A node expands when its details panel opens. It shrinks when async data finishes loading. It grows when the user types a longer label. As soon as one node changes size, every other node nearby is suddenly in the wrong place — overlapping, blocking the path of an edge, breaking the carefully arranged columns.

Up to v18.5.0, the answer was either "trigger a full relayout after every size change" or "don't let nodes change size". Both are workable. Neither feels right in a real editor.

withReflowOnResize is the version of this problem I wanted to ship for a while. It watches every node in the canvas and, the moment a size changes, shifts the surrounding nodes so the layout stays clean. No manual relayout, no graph rebuild — the consumer model just receives the new positions through the standard (fMoveNodes) pipeline.

How It Works

Installation is one line:

That is the whole installation. No directives to attach, no events to subscribe to.

The plugin reacts to any size change. User-driven resize handles work too, but they are not the point — they are the easiest way to demonstrate each option.

Three nodes, no resize handles. The source grows when its inner block toggles open. The plugin notices and shifts the nodes underneath. Replace the toggle with any real-world driver — a collapsible card, lazy-loaded payload, dynamic text — and the behaviour is the same.

Mode and Scope: Who Moves, How Far

The behaviour is configurable because "shift nearby nodes" is too vague for real layouts. The planner combines a mode, a scope, an axis, a delta source, and a collision resolver. Each knob picks one decision and stays out of the way of the others.

Two of them carry most of the user-facing weight: mode and scope.

mode decides which nodes are eligible to shift when the source resizes:

• CENTER_OF_MASS (default) — every node whose centre lies past the source's centre on the resize axis.
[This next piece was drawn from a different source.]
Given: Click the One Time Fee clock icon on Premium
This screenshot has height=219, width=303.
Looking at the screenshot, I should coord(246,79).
No connection or column alignment required.
• X_RANGE — same idea, narrowed to nodes that overlap the source on the perpendicular axis. Useful for column-based layouts where a vertical resize should only push the same column.
• DOWNSTREAM_CONNECTIONS — only nodes reachable from the source via outgoing connections. Pipeline-style editors rely on this so a resize doesn't disturb unrelated branches.
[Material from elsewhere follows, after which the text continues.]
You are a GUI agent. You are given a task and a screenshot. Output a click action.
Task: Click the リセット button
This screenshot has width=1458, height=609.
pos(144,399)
scope decides how far the plan is allowed to look — same source resize, different blast radius:

• GLOBAL (default) — every node and group on the canvas is eligible.
• GROUP — restricted to the source's siblings. Use it when each group should behave like an isolated workspace.
• CONNECTED_SUBGRAPH — BFS from the source over connections in both directions. Disconnected islands stay still.

That sounds like a lot of options for one feature, but it matters in real editors. A vertical resize inside a column-based architecture diagram should only push the same column. A resize inside a workflow group shouldn't disturb a sibling group three columns away. The same plugin covers both — you just pick the knob.
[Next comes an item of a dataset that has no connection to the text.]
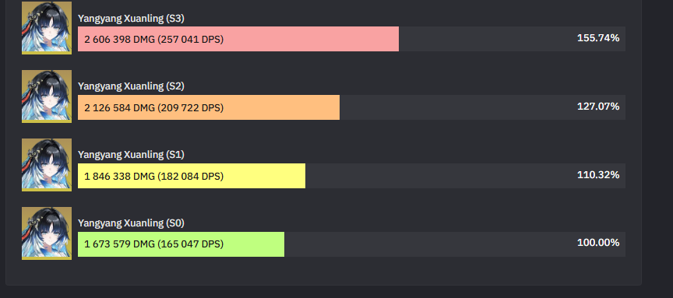
Task: Click the 2 126 584 DMG text
Action: point(119,107)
Collision and Pinned Nodes

When a shifting candidate would overlap a stationary node, collision decides who gives way:

• STOP (default) — the shifting candidate is clamped at the spacing line in front of the anchor. The remainder of the delta is dropped.
• CHAIN_PUSH — the anchor is absorbed into the plan and pushed too. Bounded by maxCascadeDepth. Useful for dense layouts where you'd rather everything cascade than have shifts visually disappear.

For nodes that should always stay pinned regardless of what the rest of the graph does — annotations, legend labels, stats panels — the new fReflowIgnore directive is the explicit opt-out:

fReflowIgnore nodes never receive a primary shift, but they stay visible to the collision resolver as obstacles. That distinction matters more than it sounds — a "stationary but visible" anchor is what makes CHAIN_PUSH useful in a layout that has a fixed legend.

Runtime Control

Static configuration covers the common case. For editors that want to expose the knobs to end users — a settings panel, a debugging overlay, an A/B test — FReflowController is the runtime entry point:

Every knob can be changed at runtime. No re-provisioning the plugin, no rebuilding the flow.

What the Library Does Not Do

The reflow plugin moves existing nodes. It does not restructure the graph, it does not reroute connections, and it does not decide whether the resize itself is allowed.

Foblex Flow handles the geometric shift, your application owns the data model. The new positions arrive through (fMoveNodes) like any other node move, and you decide whether to persist them.

That boundary is intentional. Reflow is interaction infrastructure, not a layout authority.

Why Layer Ordering Matters

Reflow on Resize is about how nodes move. Layer Ordering is about how the canvas is stacked.

Foblex Flow renders three built-in layers inside <f-canvas> — groups, connections, and nodes — each in its own absolutely-positioned container with its own stacking context. Until v18.6.0 the order was hardcoded: groups underneath, connections in the middle, nodes on top.

That default has been right for the vast majority of editors for years, and it stays the default in v18.6.0. But a few editors really aren't the default — and until now, the only way to change the order was to fight the library with global !important z-index overrides:

• A diagram view with semi-transparent group overlays needs the group layer above the nodes so the tint is actually visible.
• A pipeline editor with clickable edge labels needs connections above nodes so the labels stay reachable when nodes overlap them.
• A custom render layer that draws on top of connections needs the connection container drawn last so its strokes are not occluded.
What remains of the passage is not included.